Self-Talk
A Powerful Tool or a Terrible Curse
By: Patrick S. Cross, LMT, CPN, CET
“Our emotions are not always the trustworthy friends we like to think they are. They’re more like a really moody friend who can be totally supportive one minute, and really unpleasant the next.” Said Guy Winch, psychologist and author of Emotional First Aid, during his Ted Talks presentation in February of 2016.
He then told the story of a woman he worked with who, after a 20 year marriage and a rough divorce, was finally ready to start dating. The man she was so excited to go on a date with was successful, handsome, and most importantly was really interested in her. They met for drinks at an upscale bar in New York. Ten minutes into the date the man got up, informed her that he was not interested, and walked out.
She was devastated. So much so that she could barely move. All she could do was call a friend. And here is what that friend said.
“Well, what did you expect? You have big hips. You have nothing interesting to say. Why would a handsome, successful man like that ever want to go out with you?”
We can all agree that would be absolutely unacceptable for a trusted friend to say, but then we find out that it was not a friend who said that to the woman, it was what she told herself.

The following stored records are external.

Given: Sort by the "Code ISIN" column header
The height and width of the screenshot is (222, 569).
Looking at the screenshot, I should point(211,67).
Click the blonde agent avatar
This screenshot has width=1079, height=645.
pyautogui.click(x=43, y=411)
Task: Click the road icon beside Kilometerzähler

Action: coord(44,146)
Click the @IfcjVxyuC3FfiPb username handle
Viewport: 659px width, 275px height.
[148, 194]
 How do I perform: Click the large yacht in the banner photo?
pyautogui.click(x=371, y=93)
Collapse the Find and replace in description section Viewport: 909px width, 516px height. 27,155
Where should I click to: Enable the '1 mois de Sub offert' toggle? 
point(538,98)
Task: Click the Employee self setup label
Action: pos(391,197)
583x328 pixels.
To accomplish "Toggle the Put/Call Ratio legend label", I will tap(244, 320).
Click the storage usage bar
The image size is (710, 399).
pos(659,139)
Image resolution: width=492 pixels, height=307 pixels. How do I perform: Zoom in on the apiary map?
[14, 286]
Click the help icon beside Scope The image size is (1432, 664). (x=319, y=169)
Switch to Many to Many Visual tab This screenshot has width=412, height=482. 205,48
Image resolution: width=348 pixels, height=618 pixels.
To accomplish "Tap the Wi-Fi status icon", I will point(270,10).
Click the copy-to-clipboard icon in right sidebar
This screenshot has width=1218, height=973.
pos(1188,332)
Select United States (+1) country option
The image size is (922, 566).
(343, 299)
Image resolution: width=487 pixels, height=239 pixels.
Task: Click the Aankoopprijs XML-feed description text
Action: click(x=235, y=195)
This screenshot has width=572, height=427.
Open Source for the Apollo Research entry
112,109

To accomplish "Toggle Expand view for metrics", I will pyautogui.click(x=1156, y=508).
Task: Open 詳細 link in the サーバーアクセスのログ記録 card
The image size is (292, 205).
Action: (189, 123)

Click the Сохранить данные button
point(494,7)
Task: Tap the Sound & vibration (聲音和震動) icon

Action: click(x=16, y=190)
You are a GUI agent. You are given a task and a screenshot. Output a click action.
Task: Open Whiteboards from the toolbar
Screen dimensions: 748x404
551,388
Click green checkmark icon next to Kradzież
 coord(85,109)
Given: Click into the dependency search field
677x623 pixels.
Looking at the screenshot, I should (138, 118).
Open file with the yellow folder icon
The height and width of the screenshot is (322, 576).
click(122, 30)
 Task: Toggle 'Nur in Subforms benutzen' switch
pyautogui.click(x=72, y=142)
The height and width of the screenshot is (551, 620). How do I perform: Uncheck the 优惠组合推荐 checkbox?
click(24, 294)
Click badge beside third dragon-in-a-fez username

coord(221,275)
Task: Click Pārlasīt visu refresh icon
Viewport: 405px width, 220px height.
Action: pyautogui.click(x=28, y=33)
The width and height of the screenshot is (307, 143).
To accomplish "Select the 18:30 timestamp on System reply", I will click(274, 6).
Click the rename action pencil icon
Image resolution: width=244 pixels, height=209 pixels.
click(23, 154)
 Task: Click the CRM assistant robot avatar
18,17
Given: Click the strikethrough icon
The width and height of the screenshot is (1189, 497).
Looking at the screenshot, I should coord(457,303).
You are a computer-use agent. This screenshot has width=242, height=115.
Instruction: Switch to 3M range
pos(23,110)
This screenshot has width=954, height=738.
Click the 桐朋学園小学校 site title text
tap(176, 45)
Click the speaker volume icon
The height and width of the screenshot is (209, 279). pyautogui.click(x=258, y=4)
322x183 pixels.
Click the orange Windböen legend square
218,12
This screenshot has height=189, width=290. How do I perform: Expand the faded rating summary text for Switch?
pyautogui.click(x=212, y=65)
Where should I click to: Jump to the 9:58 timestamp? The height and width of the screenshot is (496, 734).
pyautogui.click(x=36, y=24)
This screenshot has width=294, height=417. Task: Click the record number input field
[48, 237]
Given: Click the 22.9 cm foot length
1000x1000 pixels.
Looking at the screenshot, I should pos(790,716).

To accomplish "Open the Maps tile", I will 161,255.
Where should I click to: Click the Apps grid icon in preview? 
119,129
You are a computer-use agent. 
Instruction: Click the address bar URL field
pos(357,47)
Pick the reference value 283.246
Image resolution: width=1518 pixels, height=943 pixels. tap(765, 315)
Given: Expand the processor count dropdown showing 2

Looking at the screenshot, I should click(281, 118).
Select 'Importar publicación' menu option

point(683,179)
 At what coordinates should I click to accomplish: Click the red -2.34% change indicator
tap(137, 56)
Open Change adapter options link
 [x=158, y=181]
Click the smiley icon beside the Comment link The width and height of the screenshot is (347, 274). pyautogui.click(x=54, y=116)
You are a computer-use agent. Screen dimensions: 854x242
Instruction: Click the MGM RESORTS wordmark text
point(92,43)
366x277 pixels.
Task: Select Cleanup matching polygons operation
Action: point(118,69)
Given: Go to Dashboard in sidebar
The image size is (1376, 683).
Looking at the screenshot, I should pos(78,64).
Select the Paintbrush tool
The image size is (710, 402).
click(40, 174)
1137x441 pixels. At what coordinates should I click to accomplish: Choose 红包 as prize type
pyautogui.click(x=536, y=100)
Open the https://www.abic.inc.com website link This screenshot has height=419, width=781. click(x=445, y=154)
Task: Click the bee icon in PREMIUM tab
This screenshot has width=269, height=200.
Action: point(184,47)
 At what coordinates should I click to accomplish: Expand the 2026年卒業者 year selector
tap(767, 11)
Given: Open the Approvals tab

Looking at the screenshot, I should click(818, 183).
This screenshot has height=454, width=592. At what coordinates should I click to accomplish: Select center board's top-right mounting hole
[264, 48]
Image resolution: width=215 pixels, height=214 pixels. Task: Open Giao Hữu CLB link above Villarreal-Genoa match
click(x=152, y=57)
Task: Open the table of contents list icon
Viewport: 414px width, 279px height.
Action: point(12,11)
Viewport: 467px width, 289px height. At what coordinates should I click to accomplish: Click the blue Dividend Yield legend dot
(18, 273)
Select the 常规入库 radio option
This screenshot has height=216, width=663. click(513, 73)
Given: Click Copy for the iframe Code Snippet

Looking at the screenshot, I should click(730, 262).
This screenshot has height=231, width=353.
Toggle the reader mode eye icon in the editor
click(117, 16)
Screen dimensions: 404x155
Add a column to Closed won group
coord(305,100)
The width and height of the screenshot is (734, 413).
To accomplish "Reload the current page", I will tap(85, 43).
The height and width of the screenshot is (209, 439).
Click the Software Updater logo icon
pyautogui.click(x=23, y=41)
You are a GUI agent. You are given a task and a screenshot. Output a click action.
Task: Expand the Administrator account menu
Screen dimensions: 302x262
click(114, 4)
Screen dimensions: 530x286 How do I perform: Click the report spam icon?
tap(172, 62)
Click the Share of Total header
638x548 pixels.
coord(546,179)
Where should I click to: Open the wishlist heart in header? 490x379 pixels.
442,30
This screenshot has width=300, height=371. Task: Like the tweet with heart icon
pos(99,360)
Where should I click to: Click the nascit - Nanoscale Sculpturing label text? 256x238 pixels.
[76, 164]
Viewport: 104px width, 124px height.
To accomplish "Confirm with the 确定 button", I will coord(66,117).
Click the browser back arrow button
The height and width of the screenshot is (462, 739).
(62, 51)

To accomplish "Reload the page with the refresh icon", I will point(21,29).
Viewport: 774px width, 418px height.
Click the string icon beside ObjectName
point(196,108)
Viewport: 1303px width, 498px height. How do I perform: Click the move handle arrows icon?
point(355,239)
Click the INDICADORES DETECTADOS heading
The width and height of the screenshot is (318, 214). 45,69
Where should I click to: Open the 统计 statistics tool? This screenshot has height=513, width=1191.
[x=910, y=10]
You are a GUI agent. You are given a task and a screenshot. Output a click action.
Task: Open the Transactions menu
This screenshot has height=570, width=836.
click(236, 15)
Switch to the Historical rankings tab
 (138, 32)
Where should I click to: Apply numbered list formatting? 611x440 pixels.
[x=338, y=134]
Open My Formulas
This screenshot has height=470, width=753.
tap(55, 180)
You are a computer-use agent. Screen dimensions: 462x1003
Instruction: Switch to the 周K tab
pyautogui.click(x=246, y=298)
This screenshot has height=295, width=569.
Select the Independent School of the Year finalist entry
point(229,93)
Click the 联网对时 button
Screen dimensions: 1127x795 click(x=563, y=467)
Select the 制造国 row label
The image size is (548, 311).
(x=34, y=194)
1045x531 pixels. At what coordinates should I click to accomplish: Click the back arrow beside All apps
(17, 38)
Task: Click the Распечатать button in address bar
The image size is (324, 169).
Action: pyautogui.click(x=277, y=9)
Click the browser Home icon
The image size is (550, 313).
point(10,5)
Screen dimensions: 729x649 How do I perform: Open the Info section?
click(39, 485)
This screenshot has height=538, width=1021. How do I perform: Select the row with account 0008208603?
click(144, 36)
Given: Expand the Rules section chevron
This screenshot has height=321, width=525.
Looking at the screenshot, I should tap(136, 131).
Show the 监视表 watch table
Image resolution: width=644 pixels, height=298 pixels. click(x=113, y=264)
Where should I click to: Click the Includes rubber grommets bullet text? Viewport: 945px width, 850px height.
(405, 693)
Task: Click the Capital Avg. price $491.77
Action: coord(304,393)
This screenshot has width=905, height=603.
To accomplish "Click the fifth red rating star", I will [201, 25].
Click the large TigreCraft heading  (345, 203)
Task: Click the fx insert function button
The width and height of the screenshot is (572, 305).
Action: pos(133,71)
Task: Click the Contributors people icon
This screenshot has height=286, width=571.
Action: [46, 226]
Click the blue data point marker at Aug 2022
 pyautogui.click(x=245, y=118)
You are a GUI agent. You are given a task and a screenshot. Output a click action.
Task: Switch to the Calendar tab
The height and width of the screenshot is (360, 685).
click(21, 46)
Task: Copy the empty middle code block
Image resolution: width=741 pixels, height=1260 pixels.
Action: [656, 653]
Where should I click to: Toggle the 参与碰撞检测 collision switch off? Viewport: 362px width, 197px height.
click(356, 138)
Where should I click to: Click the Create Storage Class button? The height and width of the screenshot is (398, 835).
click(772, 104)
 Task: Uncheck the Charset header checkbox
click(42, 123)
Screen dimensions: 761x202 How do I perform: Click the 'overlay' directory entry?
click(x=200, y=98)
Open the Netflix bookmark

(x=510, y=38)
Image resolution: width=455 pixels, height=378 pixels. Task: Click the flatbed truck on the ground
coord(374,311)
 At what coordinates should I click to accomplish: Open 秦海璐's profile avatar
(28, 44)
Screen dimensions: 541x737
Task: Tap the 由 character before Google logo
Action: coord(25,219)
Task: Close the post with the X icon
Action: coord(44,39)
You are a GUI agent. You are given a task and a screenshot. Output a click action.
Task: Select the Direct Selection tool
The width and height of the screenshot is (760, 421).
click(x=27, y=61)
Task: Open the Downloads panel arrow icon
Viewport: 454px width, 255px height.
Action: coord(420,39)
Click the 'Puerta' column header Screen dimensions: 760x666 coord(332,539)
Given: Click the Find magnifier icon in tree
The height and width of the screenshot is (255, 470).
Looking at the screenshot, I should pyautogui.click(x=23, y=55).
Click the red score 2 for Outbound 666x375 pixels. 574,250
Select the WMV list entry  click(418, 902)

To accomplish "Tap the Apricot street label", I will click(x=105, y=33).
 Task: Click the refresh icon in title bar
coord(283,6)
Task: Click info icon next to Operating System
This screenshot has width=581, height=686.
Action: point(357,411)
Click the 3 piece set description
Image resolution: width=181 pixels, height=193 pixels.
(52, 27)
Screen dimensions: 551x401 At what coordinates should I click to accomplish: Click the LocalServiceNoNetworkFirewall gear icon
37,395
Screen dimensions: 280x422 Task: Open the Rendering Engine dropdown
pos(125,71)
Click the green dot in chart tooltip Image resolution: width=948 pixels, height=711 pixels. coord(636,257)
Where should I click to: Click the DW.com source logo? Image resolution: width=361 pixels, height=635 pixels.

Does that seem more normal?
We have all told ourselves things that, if coming from any other person, would be good cause to not speak with them anymore. But from ourselves, the terrible things we say seem less worrisome, even normal.
Conversely studies noted by Alex Hutchinson in his book Endure published in February of last year said that self-talk was able to boost performance and decrease perceived effort and pain in athletes during demanding physical training and performance.
What do you think those athletes were telling themselves? Exactly the opposite of what the woman in Dr. Winch’s story was telling herself.
“You can make it.”
“This is not as bad as you think.”
“Keep going. You can do it.”
“You got this!”
When these types of phrases go through our heads they produce a cocktail of endorphins, hormones, and neurotransmitters that make us stronger and more resilient to extreme difficulty.
The problem is that it’s not easy, especially if our reflex reaction is to self-talk more like the woman in Winch’s story.
So what’s the trick to making the switch?
The trick is that there is no trick. No simple method for easy transformation will yield long-term results. No book or blog about positive mindset or better self-talk will solve the problem. They are good for introducing the concept, but like any other skill it must be worked at and practiced, probably for long periods of time under specific circumstances, before we get any good at it.
It’s also ideal to have a good teacher. Usually that teacher will come in the form of a skilled, insightful therapist. Dr. Winch puts a lot of emphasis on better self-talk habits in his practice. In my own practice I use modified Cranial Sacral and Somato-Emotional Release techniques to discover the self-talk and thought patterns that need to shift, and then set up exercises to accomplish that. There are many other therapy based avenues to explore as well.
These teachers can also come in the form of good friends who are willing to really listen, and offer some accountability and support.
With a real desire to make the shift, a willingness to find the right information and people, and then buckling down for practice, practice, practice; it is possible to halt the self sabotage, to lift the negative self-talk curse, and harness the powerful tool that self-talk can be.